Chartres : La Maison Picassiette, la Cathédrale et ses Eglises

 Il y a de l’animation ce samedi matin là à la gare Montparnasse. Heureux, nous le sommes, de nous retrouver alors que l’été nous avait séparé, et l’idée de passer une journée provinciale nous plaît, les vacances se prolongent encore un peu.

 Nous arrivons dans une ville propre, rénovée et tranquille. Nous nous tenons d’abord sur les artères de la ville et la cathédrale, d’où que l’on se trouve, veille sur nous.

 Première exclamation : La Médiathèque « L’Apostrophe ». Située au cœur de la ville, le bâtiment est abrité dans l’ancien Hôtel des Postes érigé par Raoul Brandon en 1927. Face à elle la petite place Jean Moulin rappelle que celui-ci fut Préfet de cette ville.
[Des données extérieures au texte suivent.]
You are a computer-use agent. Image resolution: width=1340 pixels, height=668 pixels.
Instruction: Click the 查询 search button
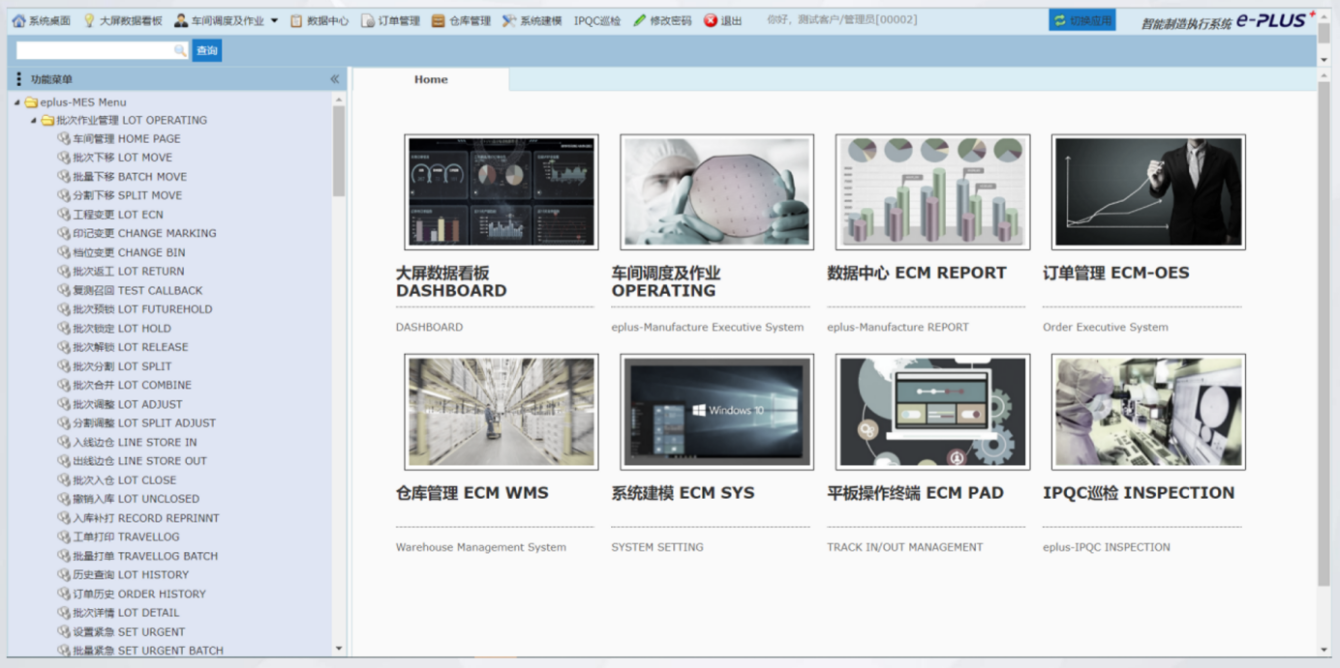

Une « affreuse » sculpture du Général de Gaulle, incrusté dans un mur, rappelle que celui-ci fut le chef de la résistance française.

 Nous croisons une sculpture de Marceau, natif de cette ville. C’est la journée des associations et la ville est animée. Le cinéma est décoré dans le même style que le Ministère de la Culture. Une œuvre contemporaine. Le théâtre, drapé dans ses habits originels, est bien beau.

 Nous empruntons une partie du chemin historique pour nous rendre à l’Eglise Saint-Aignan. A voir absolument et ce, de plus, qu’elle est la seule Eglise de cette ville à être toujours ouverte. D’origine très ancienne, reconstruite au 16e siècle, cette église est intéressante pour ses vitraux des 16e et 17e siècles.

 Tout à côté, l’Abbatiale Saint-Pierre. Nous avons beaucoup de chance elle est ouverte. Un jeune homme joue de l’Orgue. Elle est ancienne 11e-13e siècles et compte parmi les plus beaux chefs-d’œuvre de l’art gothique. Très bien conservé, l’ensemble des vitraux du 14e siècle illumine l’intérieur et en fait un édifice remarquable. A voir absolument mais attention elle n’est ouverte, en principe, que le dimanche en fin de matinée.

 Le soleil est au rendez-vous, nous quittons la « petite laine ». La journée sera définitivement belle. Nous nous dirigeons vers le cimetière et le traversons et ce pour plusieurs raisons, d’abord il est historique, c’est-à-dire qu’il y a des tombes « américaines » « allemandes » « musulmanes », ensuite de nombreuses tombes de religieuses le peuplent, et enfin il nous fait arriver à proximité de la « Maison Picassiette ». Un joyau d’art brut. A voir absolument mais téléphoner avant car pas toujours ouvert. Cette maison fut entièrement décorée – intérieur comme extérieur – par son propriétaire, Raymond Isidore, de mosaïques réalisées à partir de morceaux de vaisselle brisée. Nous passerons une heure au sein de cet extraordinaire exemple d’art brut.